However, unlike Riverside’s City Hall, Riverside County’s Administrative Center was completed in two very distinct phases (with a third major addition in 2002).
Initial plans for the County Admin complex we see today — bounded by Lemon, Tenth, Lime, and Twelfth streets — began in the early 1950s during the County’s initial Post War boom. Originally referred to as the Hall of Records building, it would go through a few different incarnations, locations, and financing options over several years before finally receiving County approval for phase one in December 1964.
Start of construction on the first phase began in August 1965 with completion almost two years later in May 1967. General Contractor for the first phase was James I. Barnes Construction Company of Claremont, California.

When completed, the bunker-styled pedestal — consisting of a basement and two upper levels — was designed for two purposes: first, to house some County departments plus an underground emergency operations center (using a $600,000 grant from the federal Civil Defense agency); and second, as a foundation for an eight-story office tower (phase two) to centralize various other County departments mostly scattered about downtown Riverside.

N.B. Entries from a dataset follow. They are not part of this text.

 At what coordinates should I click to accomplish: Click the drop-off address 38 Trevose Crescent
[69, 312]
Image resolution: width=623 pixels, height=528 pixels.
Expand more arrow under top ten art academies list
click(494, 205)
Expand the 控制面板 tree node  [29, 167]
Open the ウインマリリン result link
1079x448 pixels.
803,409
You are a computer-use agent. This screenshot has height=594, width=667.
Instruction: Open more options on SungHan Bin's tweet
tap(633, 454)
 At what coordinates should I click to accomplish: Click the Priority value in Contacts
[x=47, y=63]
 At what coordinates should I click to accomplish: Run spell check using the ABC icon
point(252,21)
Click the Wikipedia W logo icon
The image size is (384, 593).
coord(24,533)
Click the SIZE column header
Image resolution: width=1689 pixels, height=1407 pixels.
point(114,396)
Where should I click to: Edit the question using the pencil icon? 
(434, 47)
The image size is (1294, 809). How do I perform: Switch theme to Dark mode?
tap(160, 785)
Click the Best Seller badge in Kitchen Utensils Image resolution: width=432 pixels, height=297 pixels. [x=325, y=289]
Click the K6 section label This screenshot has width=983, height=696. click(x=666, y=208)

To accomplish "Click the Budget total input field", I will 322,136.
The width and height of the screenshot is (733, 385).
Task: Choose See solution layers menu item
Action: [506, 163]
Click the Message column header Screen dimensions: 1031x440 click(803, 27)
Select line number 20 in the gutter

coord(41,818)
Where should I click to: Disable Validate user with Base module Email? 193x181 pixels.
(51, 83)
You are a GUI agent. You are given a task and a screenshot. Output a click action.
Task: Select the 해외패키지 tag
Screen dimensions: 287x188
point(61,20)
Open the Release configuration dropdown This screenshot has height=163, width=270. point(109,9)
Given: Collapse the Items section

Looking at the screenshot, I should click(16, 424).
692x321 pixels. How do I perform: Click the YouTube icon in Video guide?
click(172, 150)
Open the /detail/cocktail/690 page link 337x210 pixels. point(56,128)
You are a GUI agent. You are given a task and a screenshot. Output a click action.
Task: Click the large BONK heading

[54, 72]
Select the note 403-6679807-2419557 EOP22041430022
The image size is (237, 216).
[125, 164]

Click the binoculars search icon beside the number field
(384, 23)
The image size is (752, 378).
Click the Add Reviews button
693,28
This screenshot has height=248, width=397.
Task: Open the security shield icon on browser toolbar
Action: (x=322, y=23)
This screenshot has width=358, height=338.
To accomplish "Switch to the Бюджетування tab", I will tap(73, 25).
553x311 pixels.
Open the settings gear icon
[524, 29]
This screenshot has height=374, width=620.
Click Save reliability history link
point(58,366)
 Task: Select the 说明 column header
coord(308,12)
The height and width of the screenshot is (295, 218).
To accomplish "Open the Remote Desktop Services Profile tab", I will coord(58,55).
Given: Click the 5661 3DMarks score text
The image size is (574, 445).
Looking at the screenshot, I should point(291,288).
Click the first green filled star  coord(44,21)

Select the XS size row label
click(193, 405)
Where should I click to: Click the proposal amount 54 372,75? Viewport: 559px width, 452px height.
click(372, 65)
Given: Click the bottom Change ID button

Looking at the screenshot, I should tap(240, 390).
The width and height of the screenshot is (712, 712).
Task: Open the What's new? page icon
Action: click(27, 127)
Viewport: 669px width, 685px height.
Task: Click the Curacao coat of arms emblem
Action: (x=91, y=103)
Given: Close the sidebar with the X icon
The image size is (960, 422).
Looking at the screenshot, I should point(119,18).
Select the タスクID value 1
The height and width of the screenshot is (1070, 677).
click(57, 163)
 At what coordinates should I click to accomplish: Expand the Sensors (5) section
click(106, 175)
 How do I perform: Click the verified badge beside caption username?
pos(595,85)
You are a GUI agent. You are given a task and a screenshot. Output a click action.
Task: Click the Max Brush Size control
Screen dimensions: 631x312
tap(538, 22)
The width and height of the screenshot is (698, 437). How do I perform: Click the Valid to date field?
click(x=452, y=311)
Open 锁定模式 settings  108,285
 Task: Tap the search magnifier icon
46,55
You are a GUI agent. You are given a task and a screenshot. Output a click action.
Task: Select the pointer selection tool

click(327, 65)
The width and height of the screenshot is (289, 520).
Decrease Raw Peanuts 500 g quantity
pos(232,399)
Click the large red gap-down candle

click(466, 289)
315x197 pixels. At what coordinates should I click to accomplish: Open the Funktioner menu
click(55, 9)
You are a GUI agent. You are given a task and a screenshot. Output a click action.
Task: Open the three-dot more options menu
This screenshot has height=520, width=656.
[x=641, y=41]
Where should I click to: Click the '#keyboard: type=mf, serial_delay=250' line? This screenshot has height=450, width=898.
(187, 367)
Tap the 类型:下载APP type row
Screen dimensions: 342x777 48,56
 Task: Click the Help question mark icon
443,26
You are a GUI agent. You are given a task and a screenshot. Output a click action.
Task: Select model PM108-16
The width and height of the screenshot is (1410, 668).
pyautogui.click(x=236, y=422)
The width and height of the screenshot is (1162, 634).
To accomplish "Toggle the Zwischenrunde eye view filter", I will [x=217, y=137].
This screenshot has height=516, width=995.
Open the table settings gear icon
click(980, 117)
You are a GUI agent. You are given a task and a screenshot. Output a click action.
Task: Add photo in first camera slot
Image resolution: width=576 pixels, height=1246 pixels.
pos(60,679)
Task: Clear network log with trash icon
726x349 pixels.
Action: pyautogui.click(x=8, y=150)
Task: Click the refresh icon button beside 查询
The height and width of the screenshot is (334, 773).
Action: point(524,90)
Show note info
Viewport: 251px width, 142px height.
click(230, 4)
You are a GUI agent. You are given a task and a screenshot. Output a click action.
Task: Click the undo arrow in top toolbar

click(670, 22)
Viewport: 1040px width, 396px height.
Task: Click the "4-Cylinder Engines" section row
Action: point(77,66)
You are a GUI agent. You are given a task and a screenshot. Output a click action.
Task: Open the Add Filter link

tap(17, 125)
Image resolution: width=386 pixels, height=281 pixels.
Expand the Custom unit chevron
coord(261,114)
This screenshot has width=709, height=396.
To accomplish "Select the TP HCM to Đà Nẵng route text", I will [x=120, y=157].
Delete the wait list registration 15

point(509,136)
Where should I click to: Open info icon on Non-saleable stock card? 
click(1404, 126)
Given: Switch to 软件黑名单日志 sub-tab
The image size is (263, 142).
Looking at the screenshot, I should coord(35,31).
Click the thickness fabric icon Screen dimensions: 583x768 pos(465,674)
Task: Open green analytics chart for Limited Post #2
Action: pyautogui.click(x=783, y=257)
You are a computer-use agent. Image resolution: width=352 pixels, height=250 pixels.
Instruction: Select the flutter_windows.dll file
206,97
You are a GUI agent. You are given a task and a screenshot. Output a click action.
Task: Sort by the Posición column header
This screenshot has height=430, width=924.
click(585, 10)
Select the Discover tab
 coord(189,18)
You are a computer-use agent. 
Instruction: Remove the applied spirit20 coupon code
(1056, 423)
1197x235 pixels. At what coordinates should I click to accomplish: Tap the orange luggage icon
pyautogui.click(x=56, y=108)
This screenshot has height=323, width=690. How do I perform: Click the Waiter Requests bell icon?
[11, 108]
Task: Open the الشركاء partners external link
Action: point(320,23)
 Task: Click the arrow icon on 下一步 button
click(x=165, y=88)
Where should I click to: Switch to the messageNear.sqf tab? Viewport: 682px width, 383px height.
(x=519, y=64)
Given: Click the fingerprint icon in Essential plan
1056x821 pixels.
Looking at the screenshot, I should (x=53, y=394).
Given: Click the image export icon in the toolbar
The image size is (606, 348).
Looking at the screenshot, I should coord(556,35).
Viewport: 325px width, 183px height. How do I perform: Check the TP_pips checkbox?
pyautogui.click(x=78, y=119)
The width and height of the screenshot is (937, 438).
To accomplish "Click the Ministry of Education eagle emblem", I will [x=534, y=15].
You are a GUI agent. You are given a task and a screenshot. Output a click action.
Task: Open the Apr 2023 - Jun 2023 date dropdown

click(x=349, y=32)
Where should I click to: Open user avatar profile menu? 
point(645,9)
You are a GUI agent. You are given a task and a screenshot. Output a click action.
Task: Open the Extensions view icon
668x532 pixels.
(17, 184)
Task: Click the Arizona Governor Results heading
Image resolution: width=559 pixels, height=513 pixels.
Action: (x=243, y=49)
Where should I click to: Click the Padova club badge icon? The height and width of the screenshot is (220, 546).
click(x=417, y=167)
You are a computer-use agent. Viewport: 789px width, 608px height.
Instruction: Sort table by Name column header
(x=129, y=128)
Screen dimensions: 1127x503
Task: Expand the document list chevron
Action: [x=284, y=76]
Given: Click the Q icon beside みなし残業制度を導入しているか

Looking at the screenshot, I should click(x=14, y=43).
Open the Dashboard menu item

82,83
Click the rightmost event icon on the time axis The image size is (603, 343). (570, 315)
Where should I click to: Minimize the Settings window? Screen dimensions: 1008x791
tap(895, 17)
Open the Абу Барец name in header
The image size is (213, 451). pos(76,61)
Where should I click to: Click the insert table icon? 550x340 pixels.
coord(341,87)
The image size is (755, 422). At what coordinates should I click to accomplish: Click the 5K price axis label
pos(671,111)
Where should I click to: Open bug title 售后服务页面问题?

Phase one also included an underground tunnel connecting to the then-recently built County Health-Finance building across Lemon Street at Eleventh.
Yet, a funny thing happened during the time between the planning for the pedestal in the mid-1960s and the eventual addition of the office tower in the mid-1970s: the County realized an even greater need for office space would be necessitated by 1980. Thus, what originally was to be a building consisting of 10 above-ground floors (plus basement), ended up as 13 above-ground floors (plus basement). (Note: Though officially with 13 above-ground floors — plus basement — the number of stories for the building has often been erroneously reported as 14 stories on account the building’s elevators and directories show a floor 12 and a floor 14 — omitting any reference to a floor 13.)
As such, the additional three floors required a major change to the exterior:

The first phase, the concrete base — it looks like a bunker precisely because it was designed and built to withstand nuclear fallout and blast — was completed in the late 1960s … But before the tower could be erected a few years later, Ruhnau says county officials asked for an additional two or three stories.
“We had only designed the foundation to hold 10 stories,” he explains, “and the only way we could add the extra space was to redo the foundation, which was impossible, or to find some light building material that the foundation could hold.”
Mirrored glass became the answer.
Riverside Press-Enterprise – April 1, 1984
Approval of the glass tower addition took place in December 1971, with a contract awarded to Gust K. Newberg Construction Company of Los Angeles in February 1973. Newberg’s winning bid of $7,216,000 was slightly under the $7.5 million estimate by the Ruhnau firm. (As a sidenote, Newberg had also recently won the City Hall construction contract in October 1972.)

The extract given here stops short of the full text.